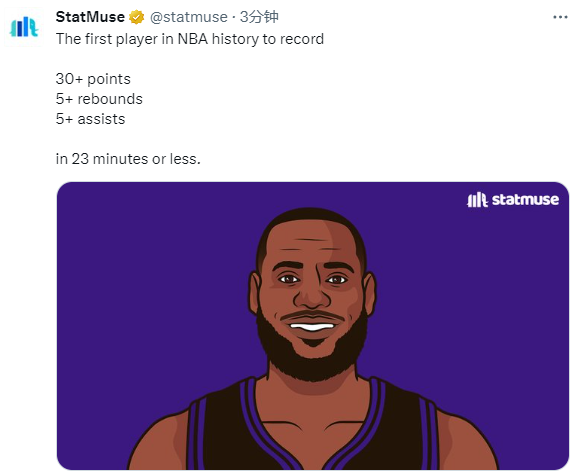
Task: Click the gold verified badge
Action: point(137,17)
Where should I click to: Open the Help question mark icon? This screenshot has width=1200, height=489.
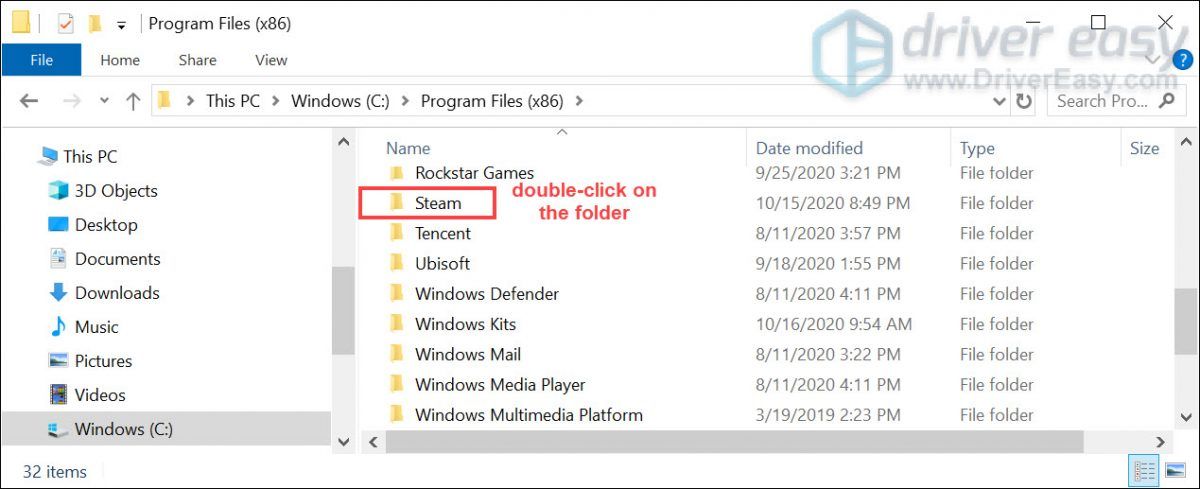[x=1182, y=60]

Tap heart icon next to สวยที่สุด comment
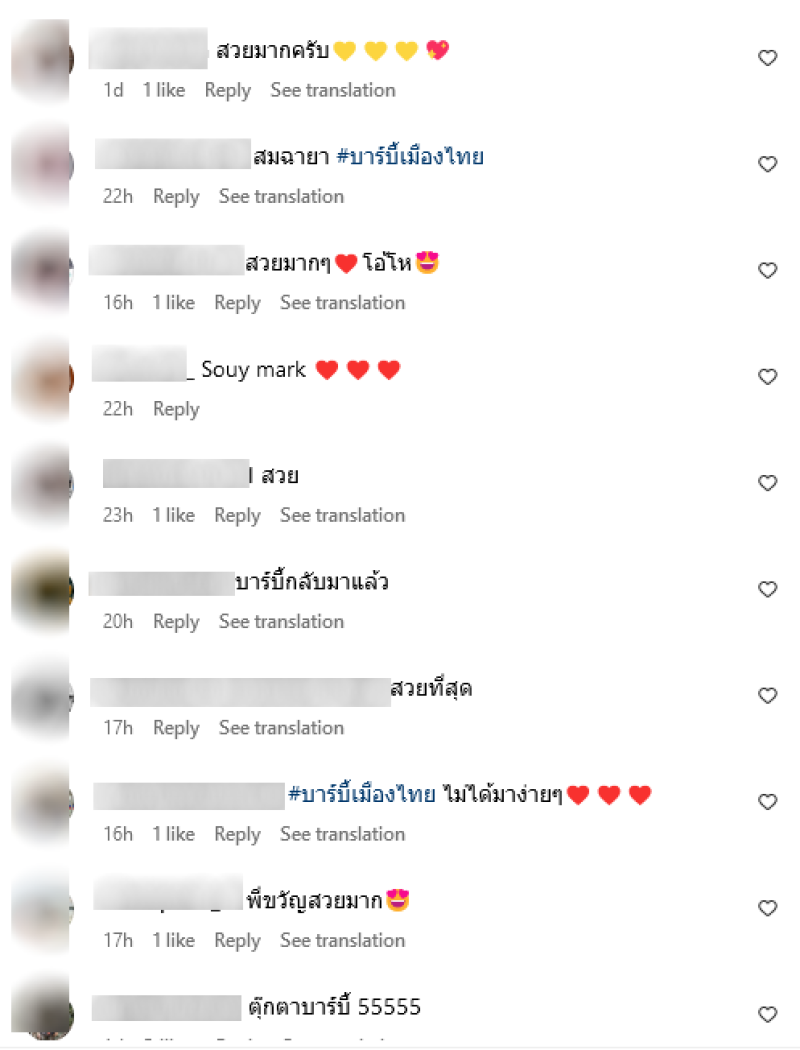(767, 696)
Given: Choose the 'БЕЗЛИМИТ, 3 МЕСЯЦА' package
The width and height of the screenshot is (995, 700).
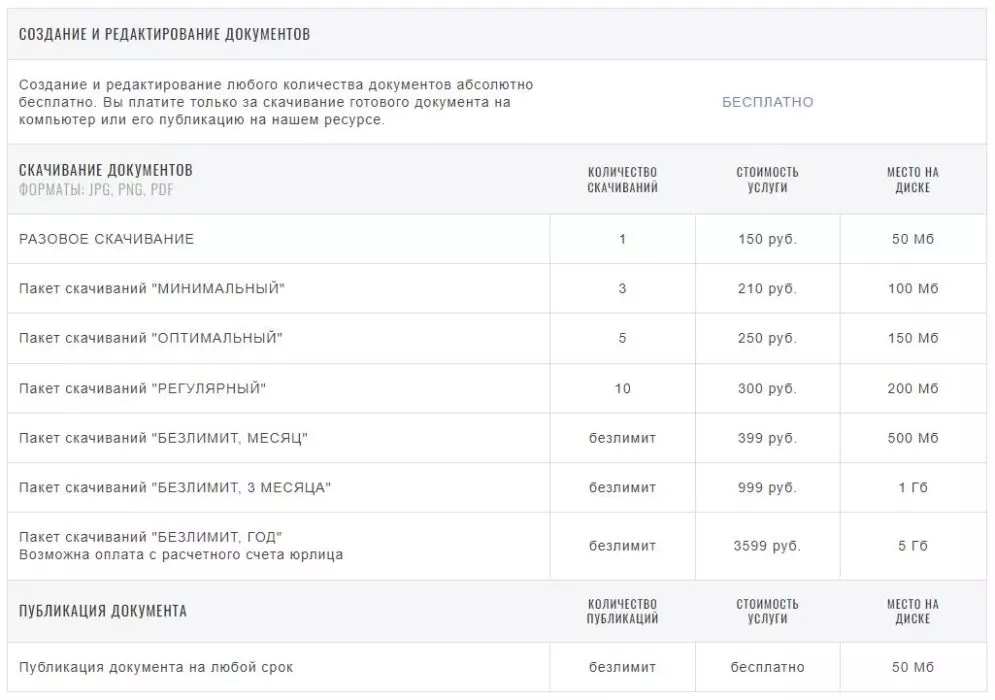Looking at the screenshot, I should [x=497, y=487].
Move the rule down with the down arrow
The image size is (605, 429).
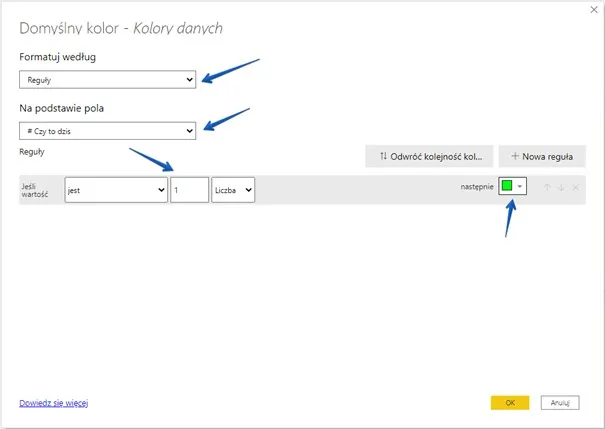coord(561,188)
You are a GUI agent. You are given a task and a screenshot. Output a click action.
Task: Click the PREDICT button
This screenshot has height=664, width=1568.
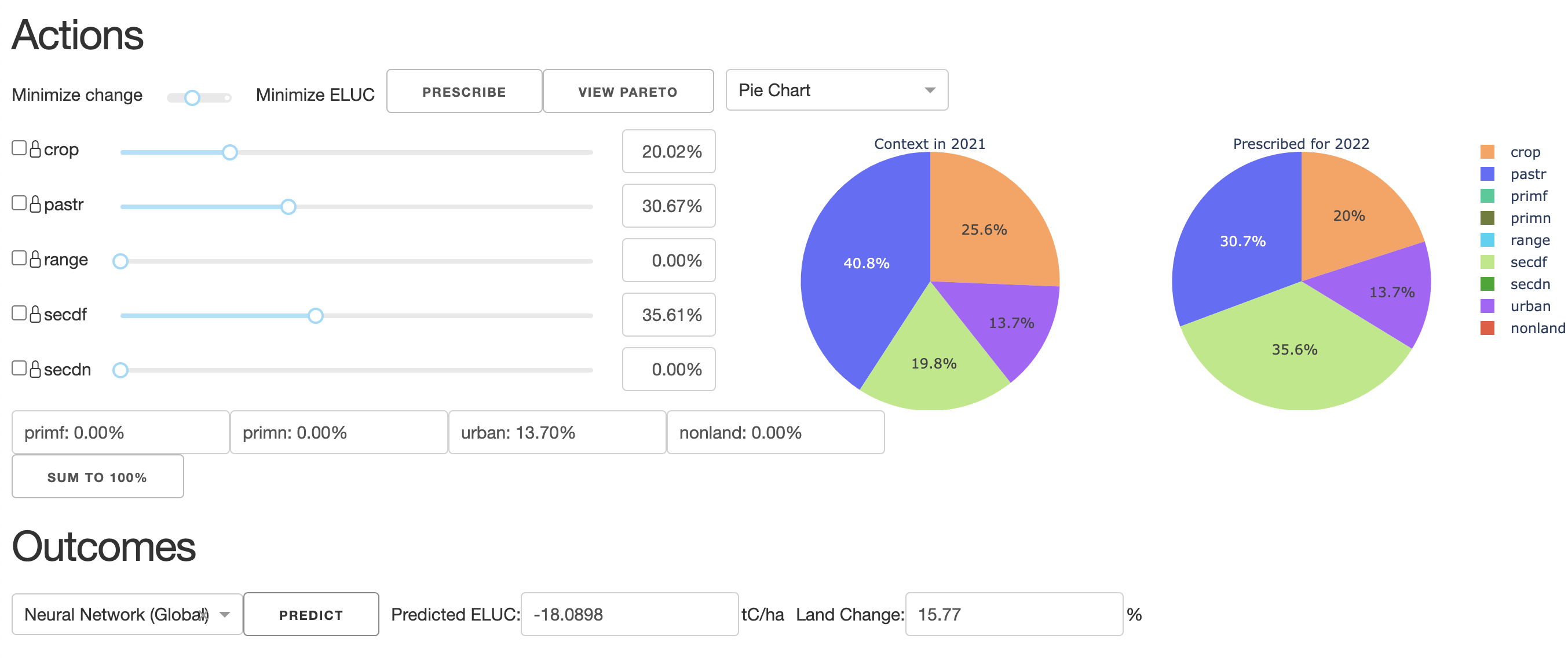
**********
** Activity **
Restate word for word the lines that begin at the one containing "The image size is (605, 429)." and end with the final line of the records. Pictures stay out.

** Result for this exercise **
The image size is (605, 429).
coord(561,188)
You are a GUI agent. You are given a task and a screenshot. Output a click action.
Task: Click the PREDICT button
This screenshot has height=664, width=1568.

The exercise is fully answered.